◆ Task brief:
Extend the news report below about the Home Office's review of Bhavani Espathi's visa case, continuing after its last paragraph, and leave the data that follows the report untouched.

◆ Document section:
□ □ □ □

The Home Office has said that her case is being reviewed again after it was made aware of "fresh evidence" in March.
"This cruel politics has to end, so that Bhavani can continue to get the care she desperately needs," urges her fianc's petition, which has been signed by over 147,000 people.
Many of the signatories have left message of shock and support over the "torturous" situation, with one nurse adding that anyone in such a condition should not be forced to travel.
Espathi, who came to the UK as a student in 2010 and has since created a social innovation online hub for people with chronic illnesses called Invisible Labs, underwent a surgery in September last year but it resulted in complications. She is required to undergo further surgeries because her stomach never closed properly.
"She remains on a drip to gain weight so that she can survive the next surgeries. She can't travel at all and the surgeons say that it is of vital importance that her care continued to be coordinated and performed here in the UK," notes the petition by Mangler.
The UK Home Office visa refusal to Espathi, issued in December last year, accepted that the healthcare systems in the UK and in India are "unlikely to be equivalent" but concluded that it does not entitle her to remain in the UK.

□ □ □ □

◆ Data extract:
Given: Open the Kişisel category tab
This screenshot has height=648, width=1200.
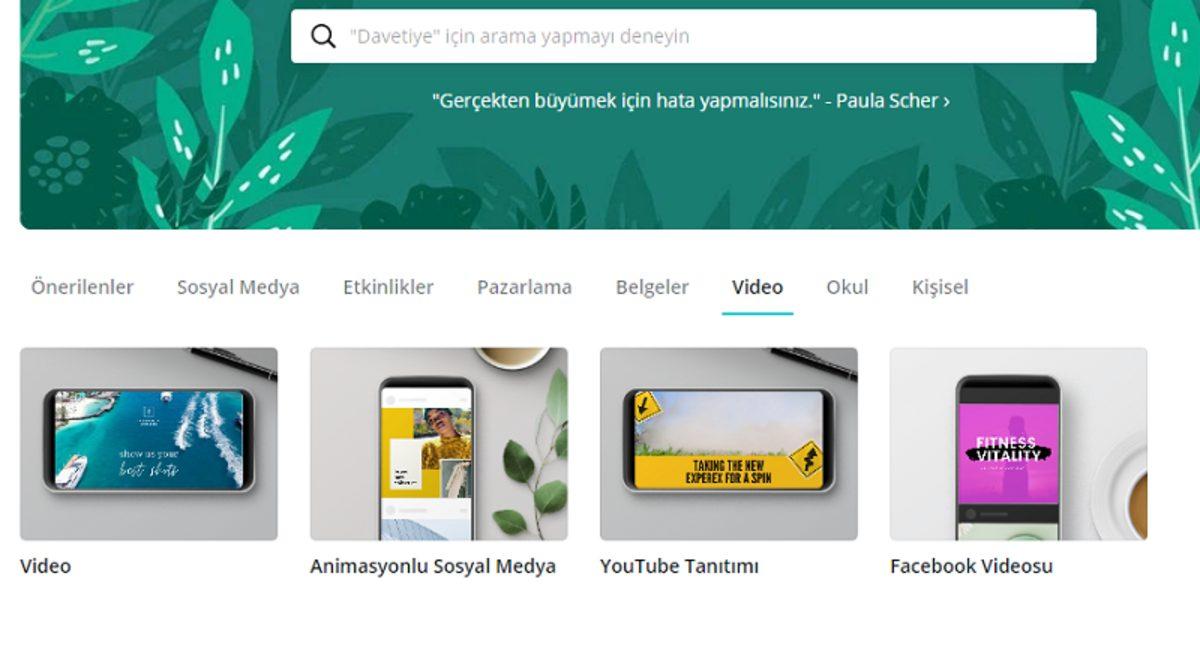Looking at the screenshot, I should coord(941,287).
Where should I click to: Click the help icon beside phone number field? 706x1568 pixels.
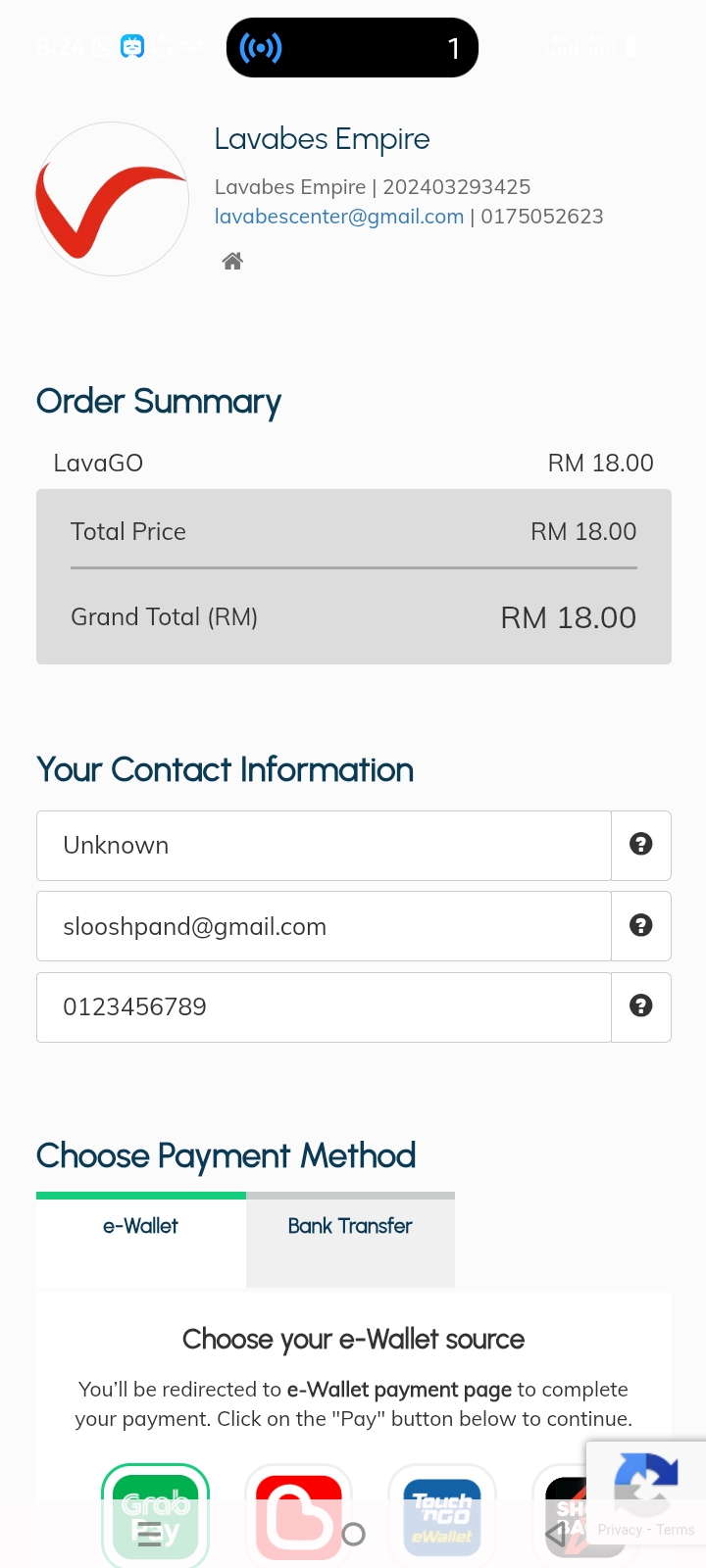click(641, 1006)

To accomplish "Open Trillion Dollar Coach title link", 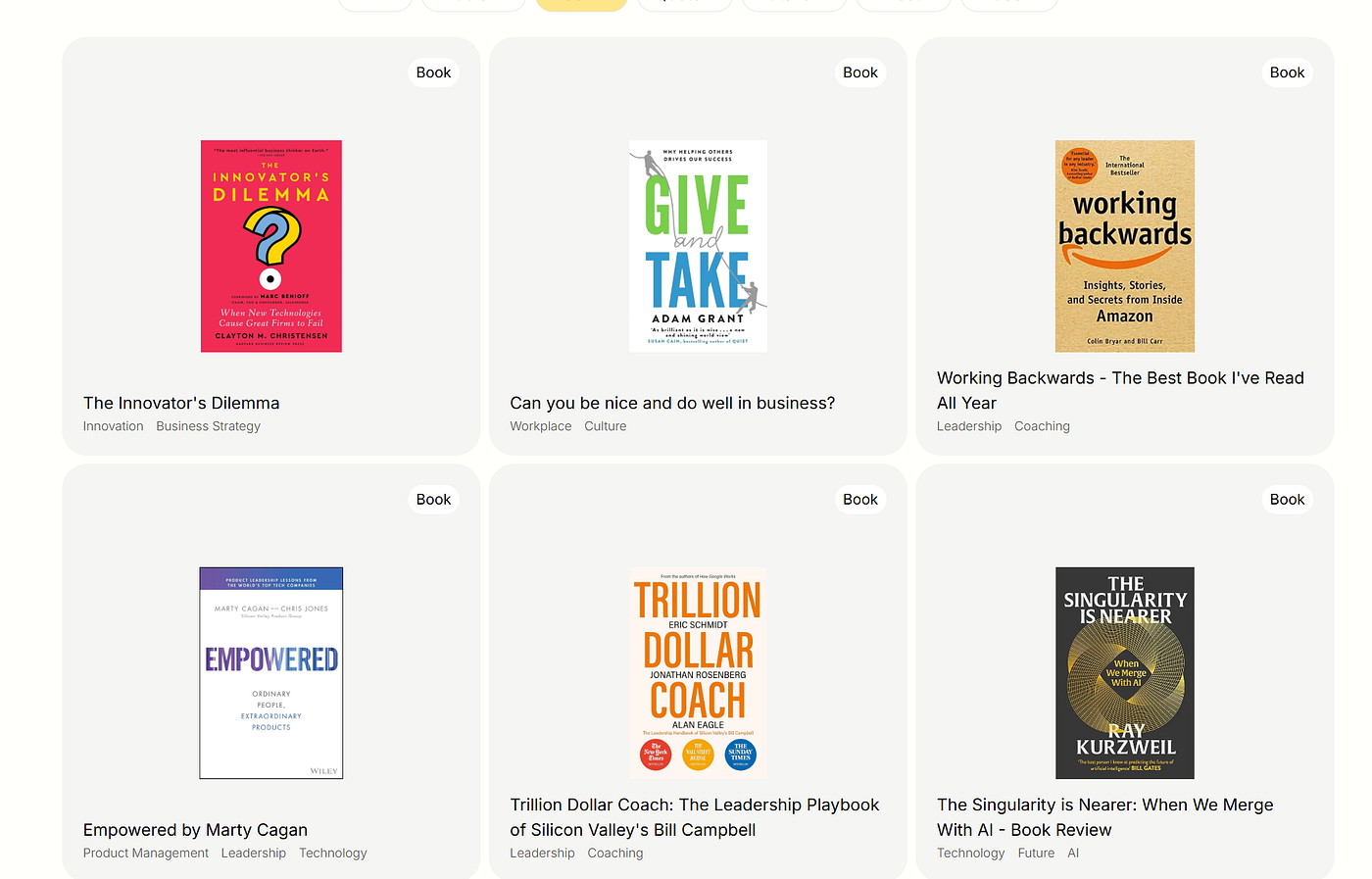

□ □ □ □

◆ Answer to this problem:
"The only thing keeping me somewhat 'healthy' besides constant medical attention are immunosuppressants such as Ustekinumab, which is currently unavailable in India, the country that the British Home Office believes is a place I should return for 'palliative care' instead of living in the UK," says Espathi, on her online campaign blog 'The Only Be'.
Her local MP from Lewisham in south-east London, Labour's Vicky Foxcroft, also raised the "distressing case" in the House of Commons earlier this week and was told by the Leader of the House, Andrea Leadsom, that she should take up the "worrying" issue with the Home Office directly.
"The Home Office's barbaric treatment of migrants continues to appall me. I will do all I can to oppose it," Foxcroft said in a statement.